23. Although Danny Kidron is not cited in the several judgments given in High Court’s decision in Jackamarra , I would understand it (subject to one possible reservation) to be generally consistent with the established principles that were explicitly recognised in Jackamarra which was not itself a case involving an application to extend the time to appeal, and therefore did not involve any risk to the “ vested right ” created in favour of the successful party by the trial court’s judgment. The distinction between a case involving an application to extend the time to appeal and a case involving a competent appeal where there has been a default in respect of other procedural directions given in the case was emphasised by the majority judgments in Jackamarra —see at 519/520 per Brennan CJ and McHugh J and at 542/543 per Kirby J.

24. The possible reservation concerns the question of “the prospects of the appeal”, if time to appeal be extended. In the compendious approach adopted in Danny Kidron, Priestley JA at 578 had said “the appeal is not hopeless” after he had first noted “it was not argued that the…appeal had no prospects of success”.

25. In Jackamarra, the majority judgments appear to have propounded the relevant criterion as requiring something more than that the “appeal was not hopeless”. Thus, Brennan CJ and McHugh J said at 521.

      Cases such as Palata (Palata Investments Ltd v Burt and Sinfield Ltd (1985) 2All ER 517) are therefore concerned with applications that seek to put at risk the substantive rights of the respondent. It is understandable that, where the applicant’s right of appeal has gone, courts should insist, as they do (see eg Gallo (1990) 64 ALJR 418 at 459 Halliday v SACS Group Pty Ltd (1993) 67 ALJR 678) that the time for appealing will not be extended unless the proposed appeal has some prospects of success .

26. Earlier in their joint judgment, their Honours had referred to “ the practice of the courts in a number of common law jurisdictions dealing with applications to extend the time for appealing by citing the following passage from Lord Denning’s judgment in R v Secretary for the Home Department; Ex Parte Mehta (1975) 2AllER 1084 at 1088:

      We often like to know the outline of the case. If it appears to be a case which is strong on the merits and which ought to be heard, in fairness to the parties, we may think it is proper that the case should be allowed to proceed, and we extend the time accordingly. If it appears to be a flimsy case and weak on the merits, we may not extend the time. We never go into much detail on the merits, but we do like to know something about the case before deciding whether or not to extend the time.

* [Extracted information]
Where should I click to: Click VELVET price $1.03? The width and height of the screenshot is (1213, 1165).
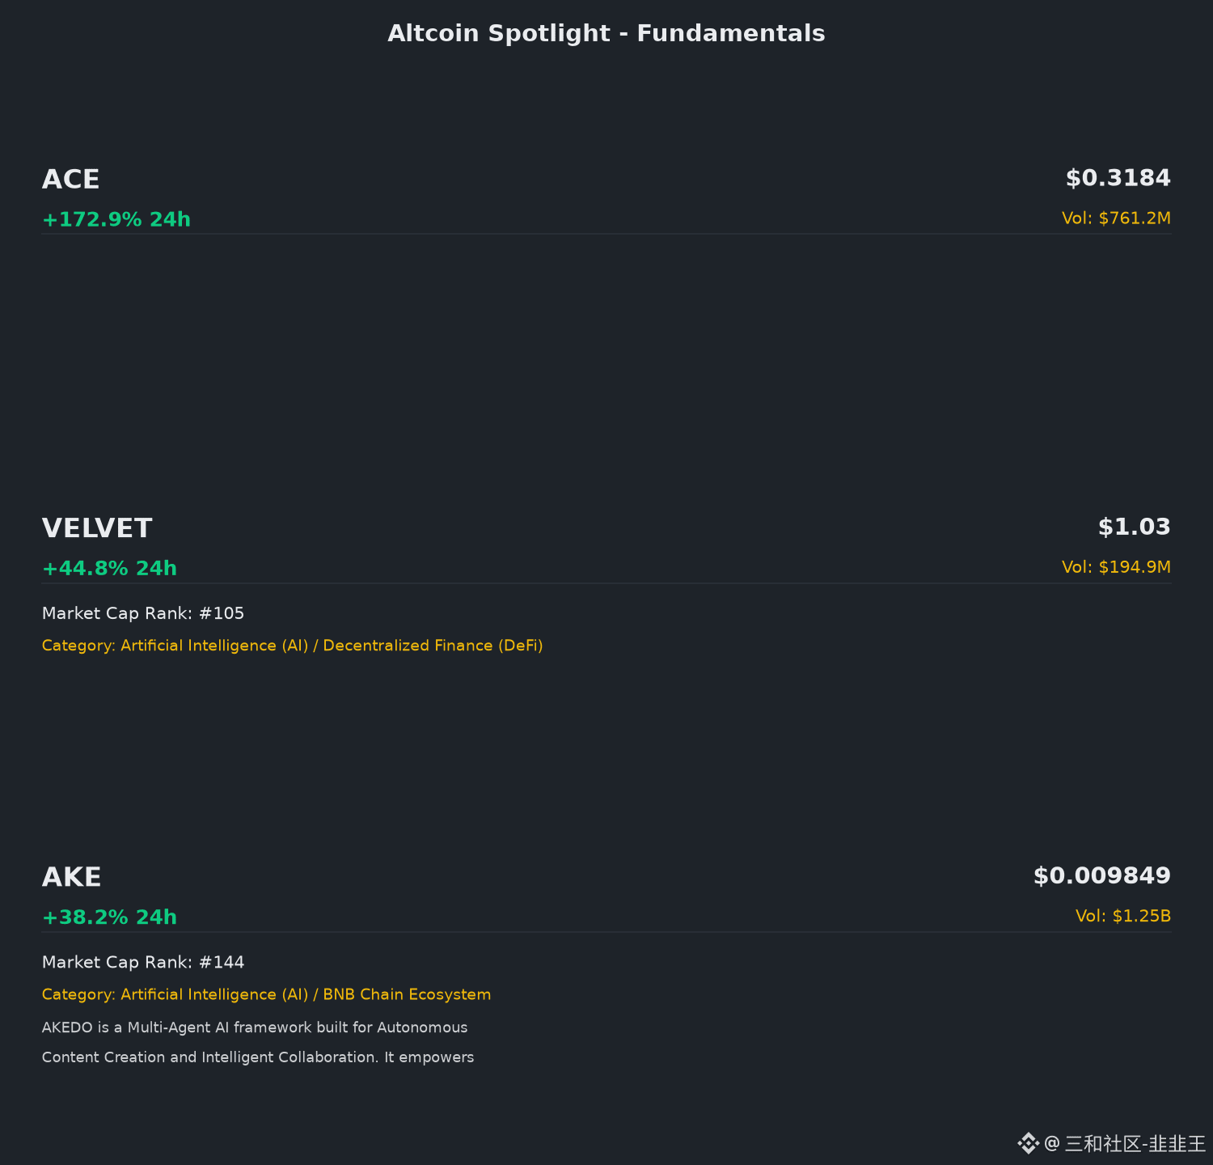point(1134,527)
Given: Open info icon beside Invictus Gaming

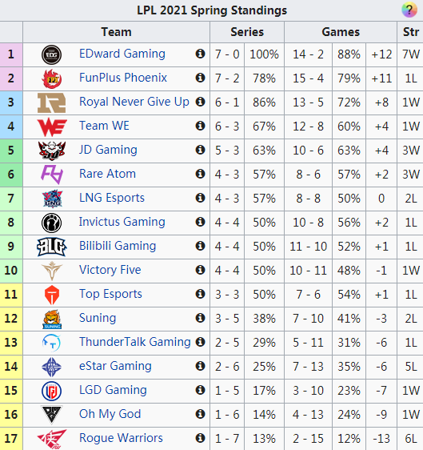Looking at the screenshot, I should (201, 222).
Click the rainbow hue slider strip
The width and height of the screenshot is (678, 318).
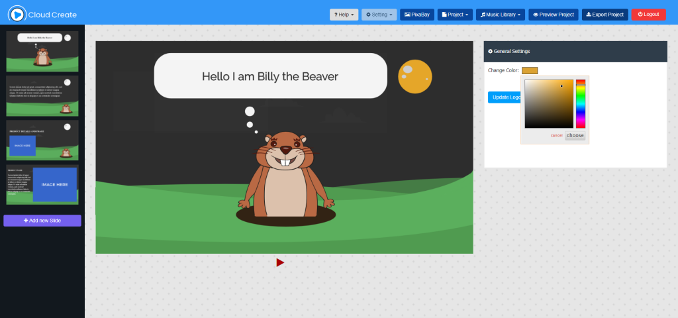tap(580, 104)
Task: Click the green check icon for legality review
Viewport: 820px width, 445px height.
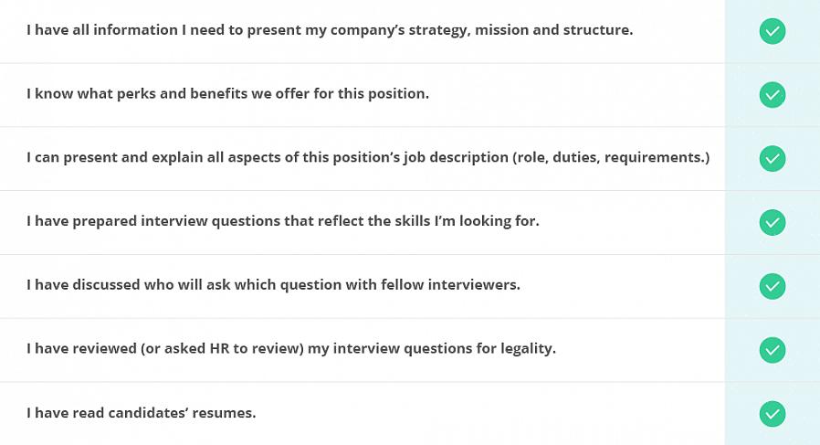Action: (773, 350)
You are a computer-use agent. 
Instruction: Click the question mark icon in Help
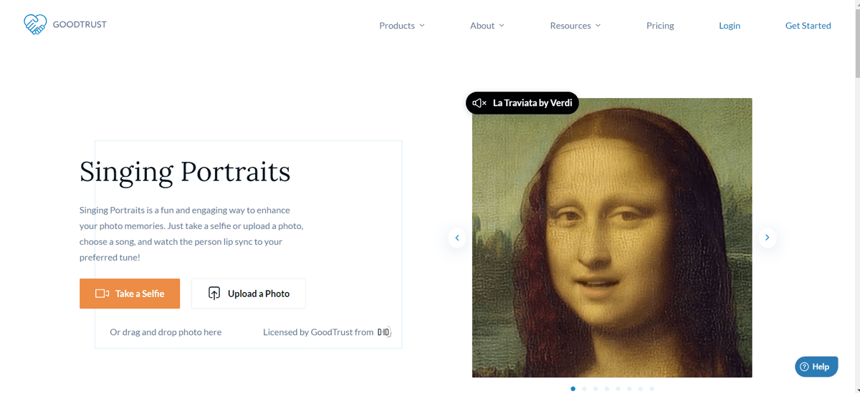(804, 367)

--

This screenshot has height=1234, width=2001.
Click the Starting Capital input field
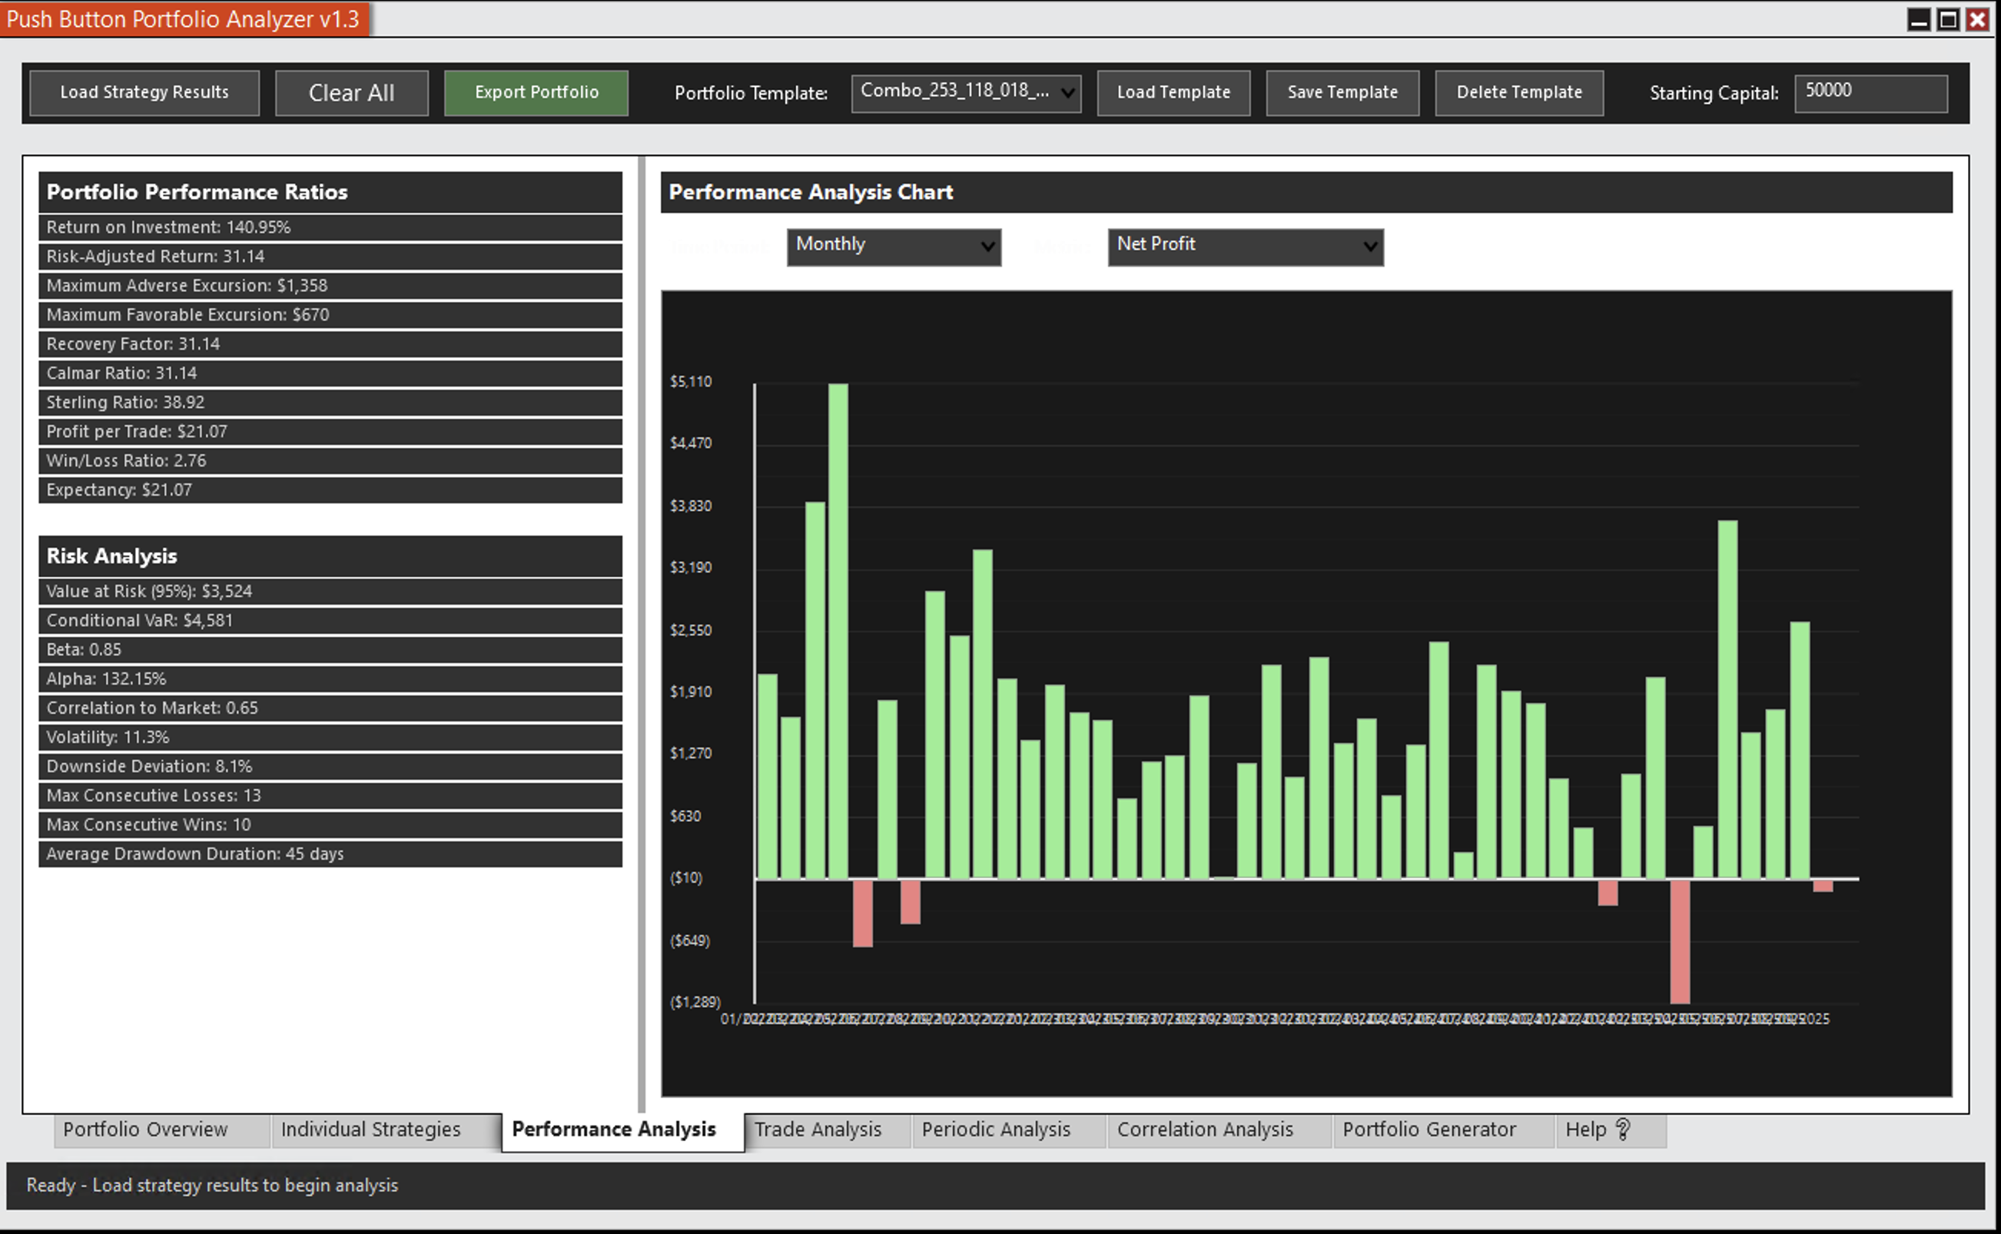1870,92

--

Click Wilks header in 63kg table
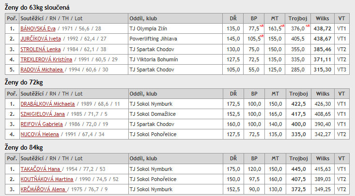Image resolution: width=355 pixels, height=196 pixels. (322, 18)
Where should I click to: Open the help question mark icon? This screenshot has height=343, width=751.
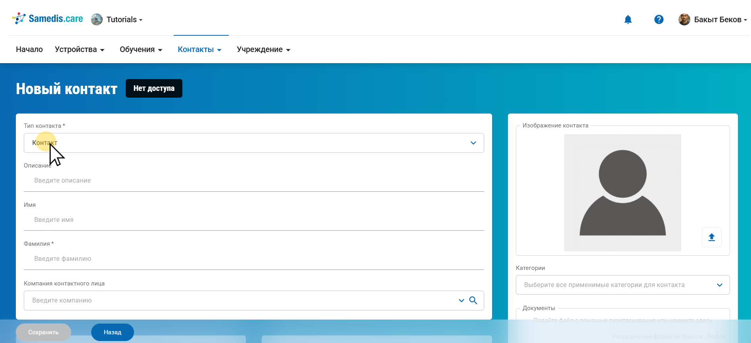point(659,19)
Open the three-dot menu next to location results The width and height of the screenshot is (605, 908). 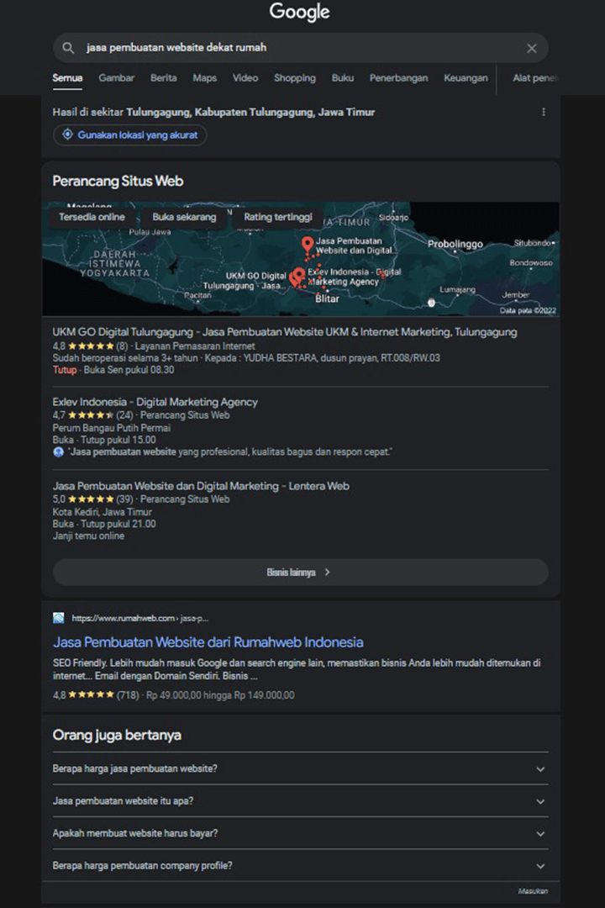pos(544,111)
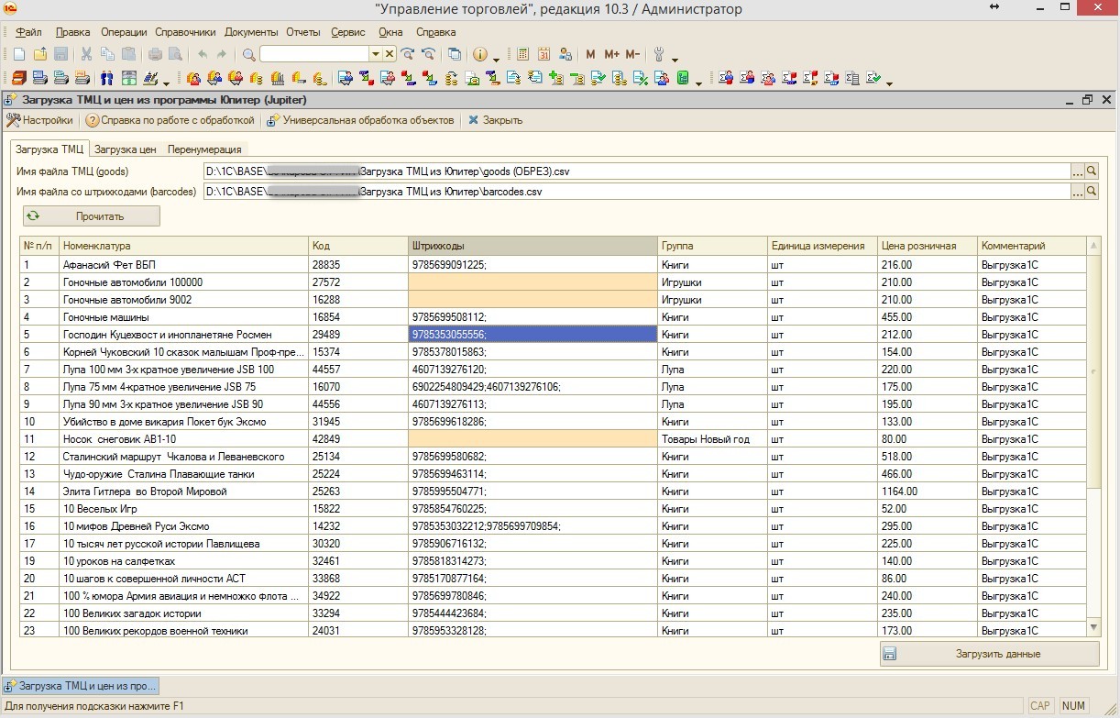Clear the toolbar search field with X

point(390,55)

* [Stated exercise] Carry on the judgment passage on extending the time to appeal, beginning after the last sentence shown.

* [Exercise output]
27. Kirby J, who gave the other majority judgment said at 540/541:

      The party seeking indulgence bears the burden of persuading the decision-maker to grant its request. A consideration relevant to that exercise is whether the case is arguable. If it is hopeless, unarguable or bound to fail, the request for an extension of time will be refused (76). However, this is basically because to grant it would be futile. The practice ordinarily adopted in judging the arguability of a point was described by Lord Denning Mr for the English Court of Appeal in R v Secretary for the Home Department; Ex parte Mehta (77). It ordinarily involves consideration of the outline of the case:

          We never go into much detail on the merits, but we do like to know something about the case before deciding whether or not to extend the time.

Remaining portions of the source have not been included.